Swiftly freezing the dying insects and removing their jaw muscles before preserving them and scrutinising the structures in an electron microscope, Missy Hazen and Mangold could see that fungus filaments had penetrated the muscle. However, when the team investigated the structures where nerve signals enter the muscle, they were unaffected; the fungus had not disabled the nervous system to weld the jaws in place. Instead, it looked as if the fungus had caused the muscle to contract so forcefully that the filaments in the muscle fibres - which slide past each other when the muscle contracts - were damaged and swollen. In addition, the fungus had broken the membrane covering the muscle fibres, leaving the fibres exposed and potentially vulnerable to toxins released by the invader. They also noticed tiny bead structures (vesicles) attached to the fungus filaments, which they suspect could be part of the ants' attempts to fight back at the lethal infection, or be packed with fungal toxins that could send the muscle into spasm, causing it to over-contract, clamping the jaws of the zombified ant in place.

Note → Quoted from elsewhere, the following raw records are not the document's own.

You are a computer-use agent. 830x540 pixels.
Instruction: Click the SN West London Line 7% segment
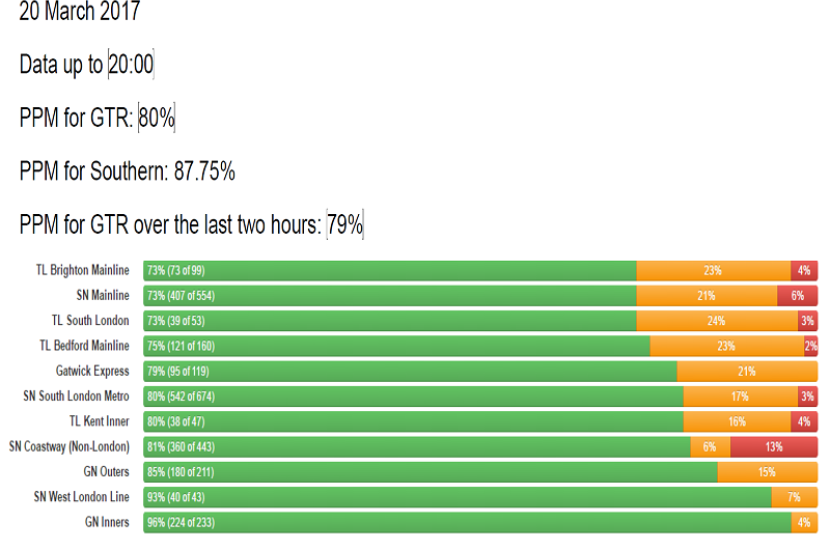pos(794,497)
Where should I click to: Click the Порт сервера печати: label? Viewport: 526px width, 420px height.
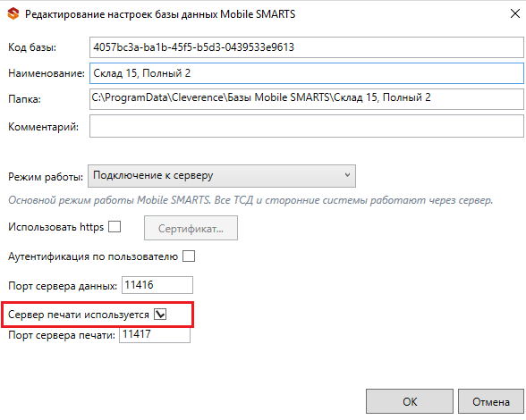point(62,335)
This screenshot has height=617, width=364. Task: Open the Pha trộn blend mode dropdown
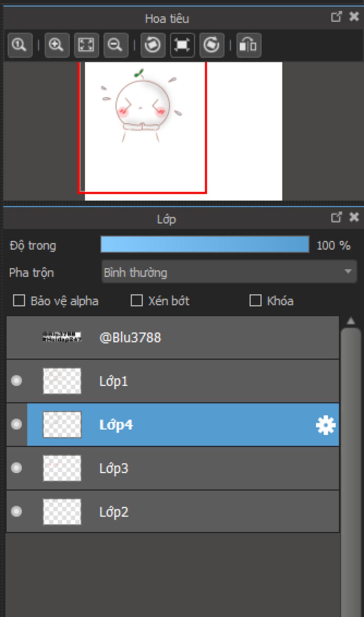229,272
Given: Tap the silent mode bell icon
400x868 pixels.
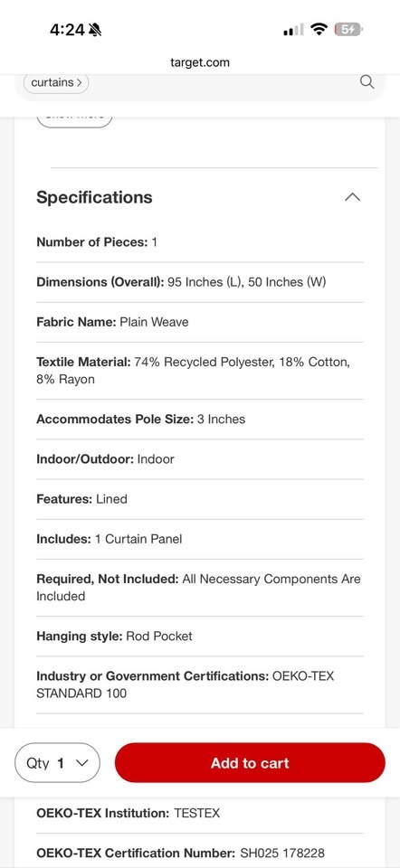Looking at the screenshot, I should point(95,30).
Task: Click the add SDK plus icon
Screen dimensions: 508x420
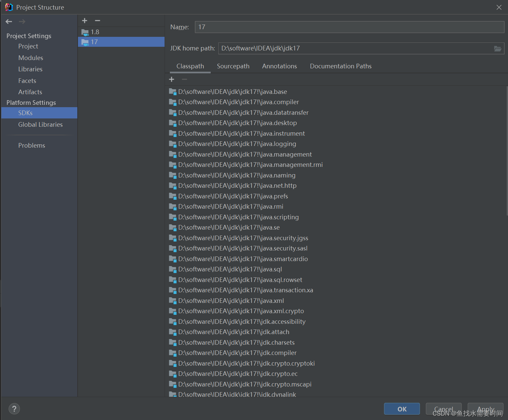Action: (x=85, y=21)
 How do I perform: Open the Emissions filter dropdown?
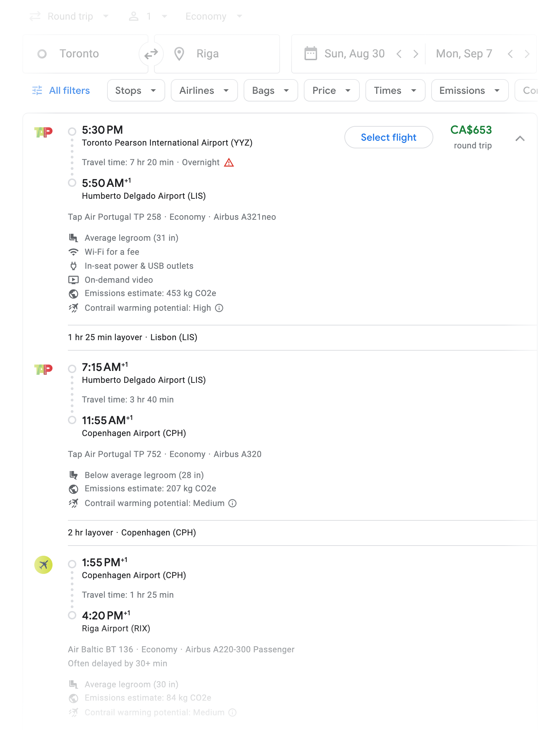tap(469, 90)
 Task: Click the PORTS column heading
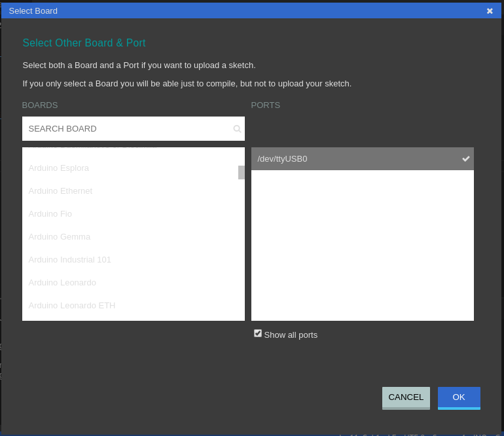click(266, 105)
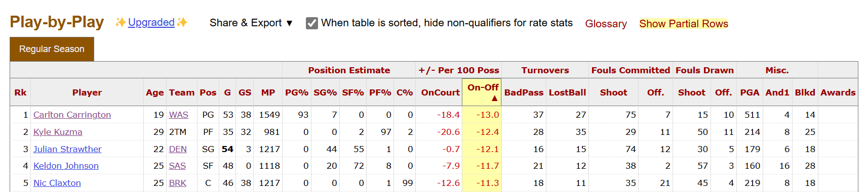The width and height of the screenshot is (868, 192).
Task: Sort by the PG% column header
Action: (297, 92)
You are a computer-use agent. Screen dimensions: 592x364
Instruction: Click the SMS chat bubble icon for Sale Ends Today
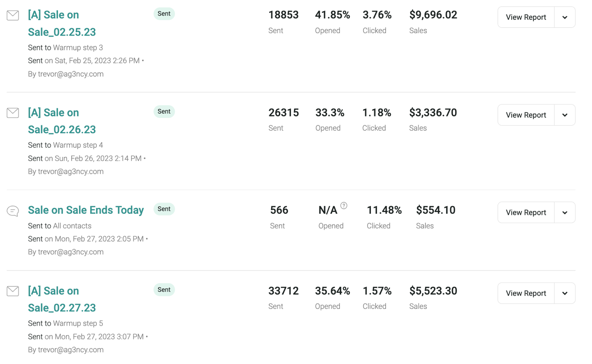pyautogui.click(x=13, y=211)
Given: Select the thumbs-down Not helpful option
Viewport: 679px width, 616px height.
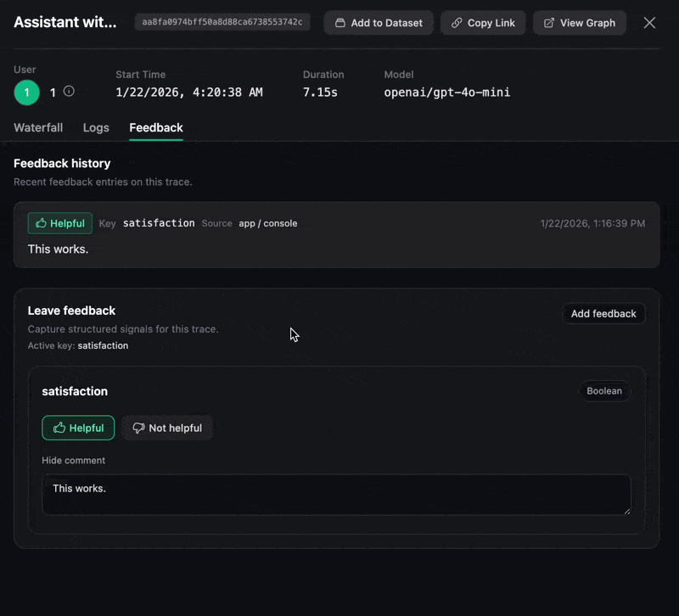Looking at the screenshot, I should (167, 428).
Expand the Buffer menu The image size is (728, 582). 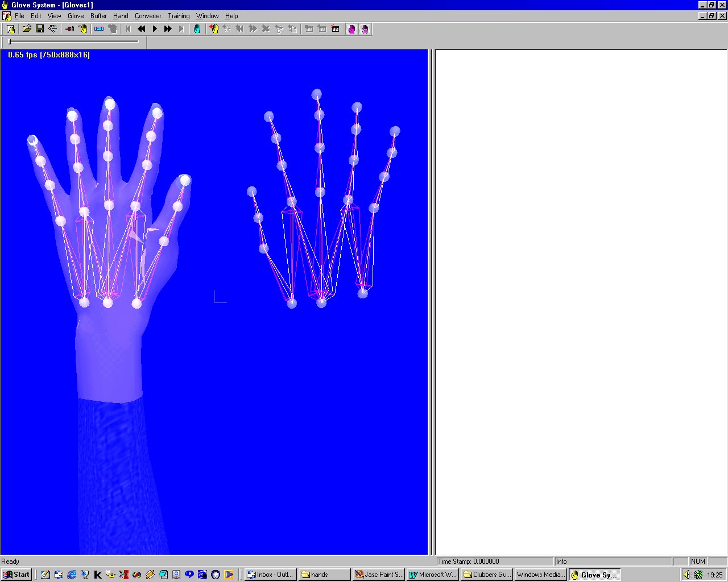[98, 16]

However, Mangold adds that there is still more to learn about the fungus's influence on its innocent ant hosts. 'The next steps we want to take include isolating those vesicles and determining whether they are coming from the fungus or the host', she says; and she is keen to find out exactly what is packaged within. In the meantime, I hope your dreams aren't too haunted by the prospect of hordes of zombie ants scrambling to their final destiny.